At 10 am last Friday morning, I sat at the back of my dark classroom and listened as a few of my Advanced Placement Literature students presented their Feminist Literary Theory project to their fellow classmates. With an easy and confident command of the content, three young women explained the movement’s multiple waves and demystified terms like “patriarchal biases” and “phallogocentrism.”

In simpler terms, they showed their classmates that feminism did not mean that women are better than men, rather that the genders are equal and our patriarchal society has created the current imbalanced paradigm.

Twelve hours later, I’d be white-knuckling my way across the foggy Pennsylvania Turnpike with a friend and fellow teacher asleep next to me. In an effort to remain alert, I streamed in NPR and listened to political pundits evaluate the tone of our new president’s Inaugural Address and periodically update listeners on unrest and fires in downtown D.C. The relative idiocy and pointlessness of those rioters left me feeling jittery and unsettled, hoping the tone of their window-breaking wouldn’t overshadow our ultimate aim: uniting with other citizens peacefully in support of basic human rights.

As far away from D.C. as South Bend, Indiana, we began seeing buses filled with people. They had signs plastered up against their windows, they wore knit pink hats, they looked exhausted but happy. Like us.

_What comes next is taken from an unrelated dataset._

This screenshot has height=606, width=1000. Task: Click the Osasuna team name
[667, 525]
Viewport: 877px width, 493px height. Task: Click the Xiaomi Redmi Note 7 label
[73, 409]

I noticed other travelers watching the crowds and if I had to assess the looks on their faces, I would say they looked equal parts stunned and amused, exasperated and curious.

It made me think about the role I am tasked with playing as an educator, the difficult tightrope I walk of wanting to encourage adolescents to be open-minded and think critically, but to neither thrust my own beliefs upon them or impinge upon theirs. When word got around school that I would be heading to D.C. Friday afternoon, I heard all manner of observations and opinions.

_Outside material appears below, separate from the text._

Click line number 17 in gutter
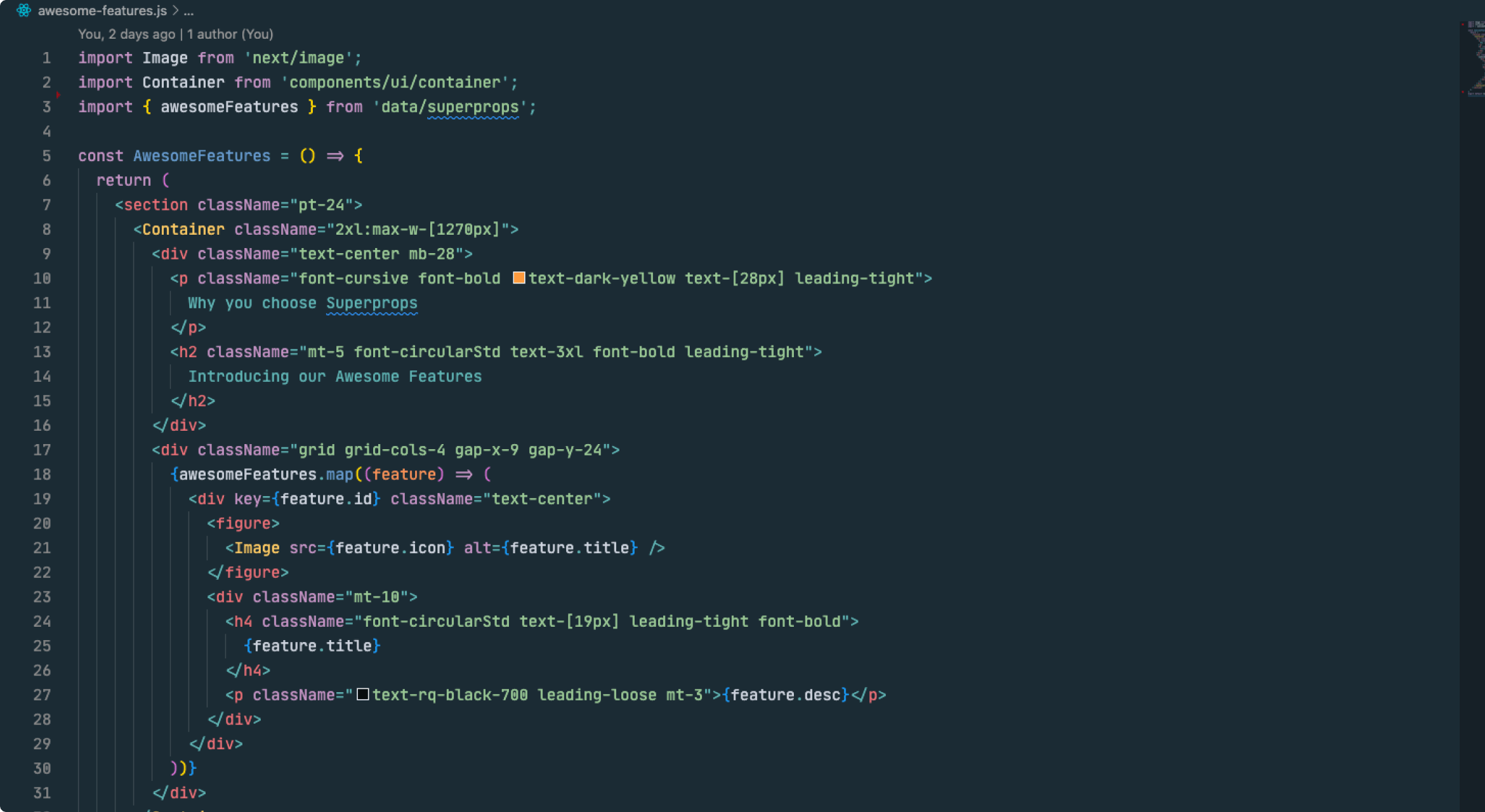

One student questioned the veritable point of “driving 15 hours to stand around with a bunch of women” and another went as far as to spend three days knitting me a pussy hat (the meaning of which she also had to teach me). But in all cases, a respectful conversation began that circled back to the question, “Why are you marching?”

I could boil that answer down to an overly simplified poster motto, like the hundreds I saw this weekend: “Power to the People #whyimarch” or “Silence is Acceptance” or the many that I cannot print here. I could bowdlerize my sentiments into 140 characters of sardonic irony. As a teacher of language I can recognize the power of brevity, but I can also recognize the complexity of my answer is not that simple. It is multi-faceted.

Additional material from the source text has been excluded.